**Try it**
Copy out the lines beginning with the one that contains "Image resolution: width=1023" and ending with the last line below, exactly as they stand. Pictures are not copied.

**Information**
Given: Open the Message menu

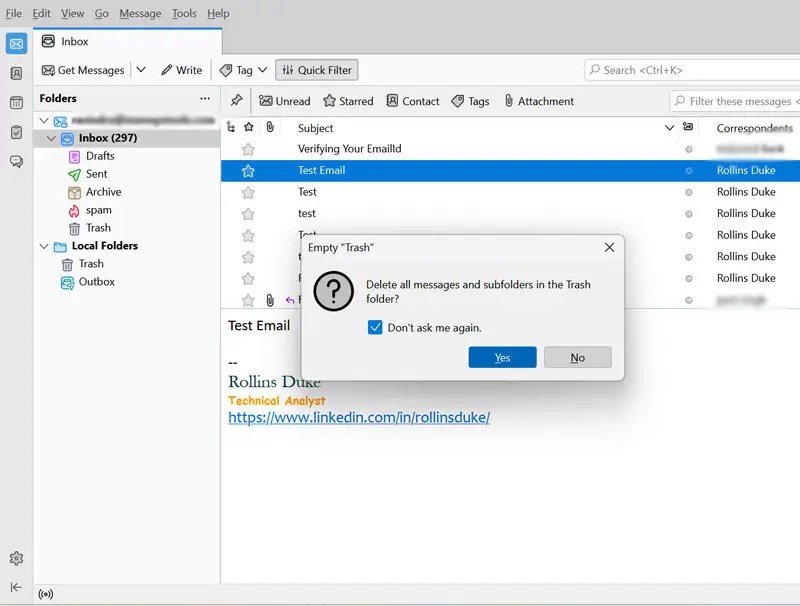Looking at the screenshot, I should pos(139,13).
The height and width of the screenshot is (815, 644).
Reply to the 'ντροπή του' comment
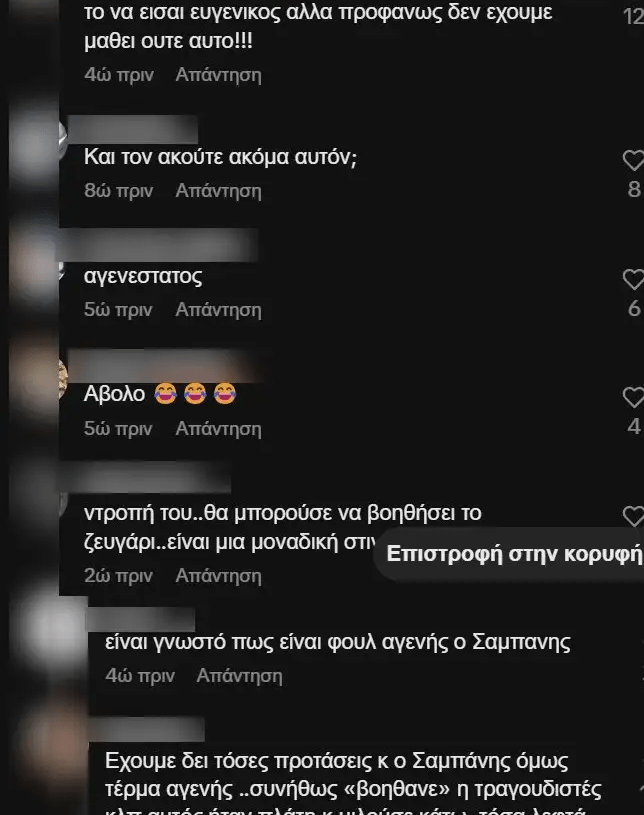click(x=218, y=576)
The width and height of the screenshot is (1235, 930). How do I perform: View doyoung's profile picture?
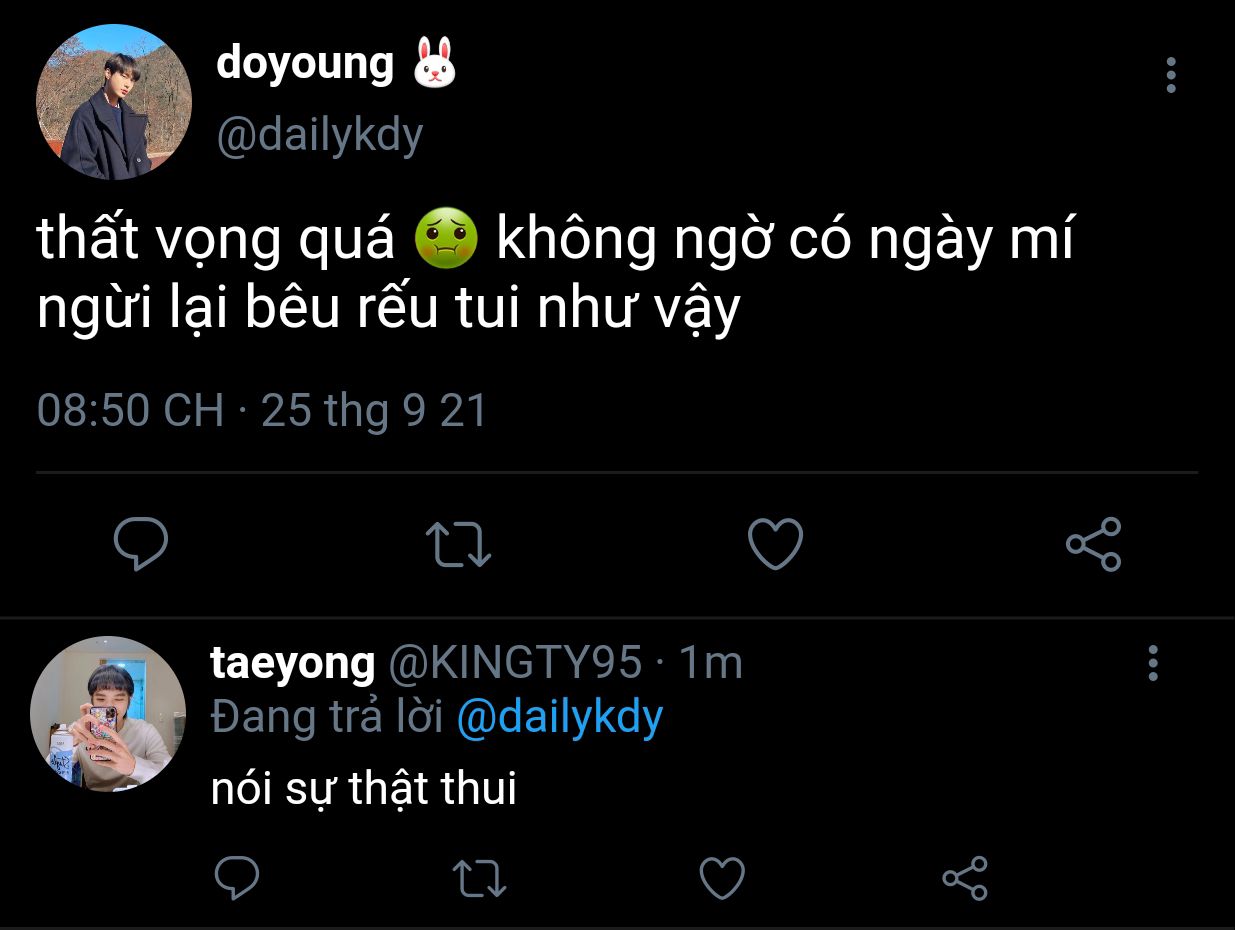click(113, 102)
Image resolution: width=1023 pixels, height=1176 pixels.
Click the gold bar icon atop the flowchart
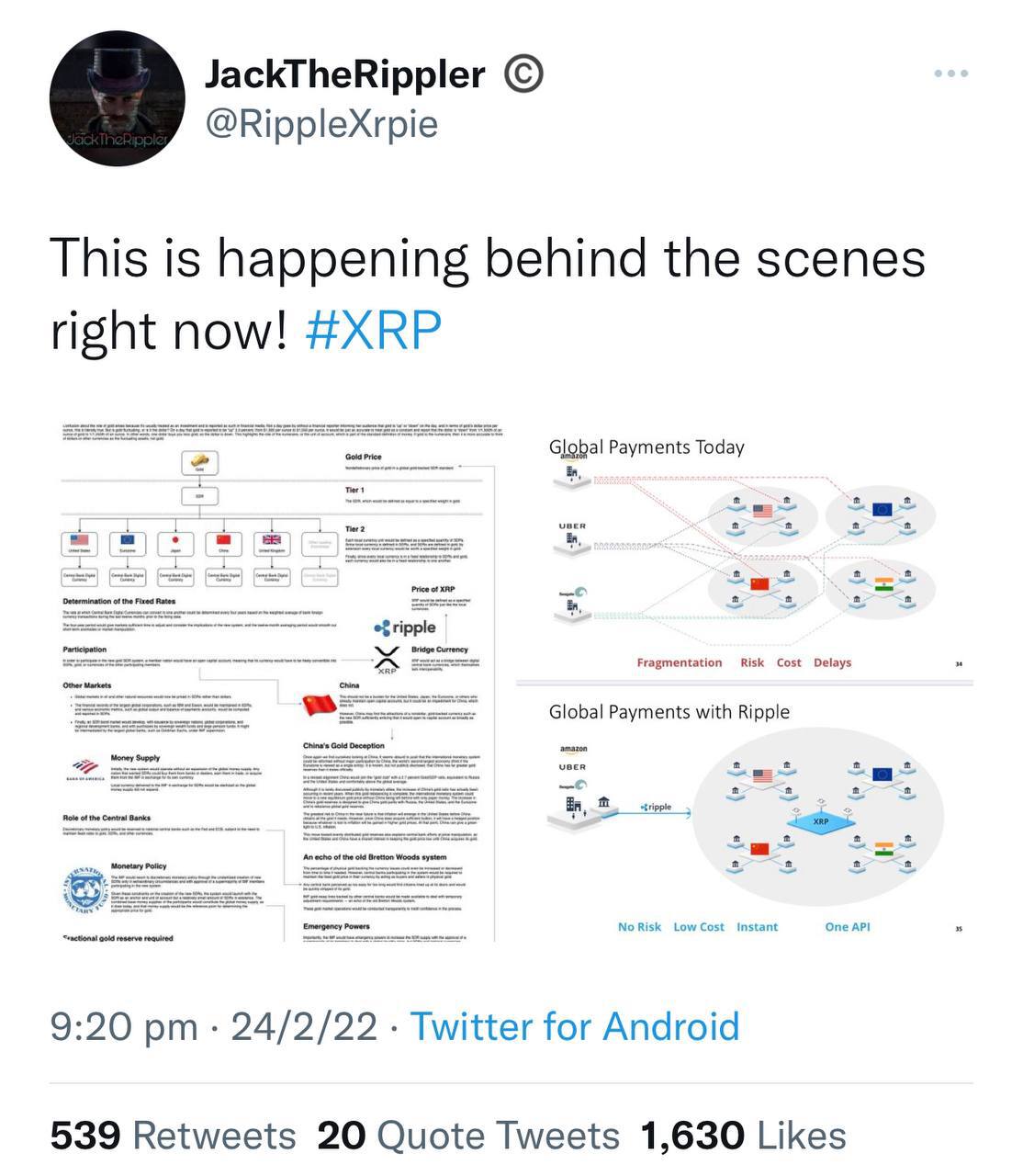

**Task answer**
Image resolution: width=1023 pixels, height=1176 pixels.
Click the gold bar icon atop the flowchart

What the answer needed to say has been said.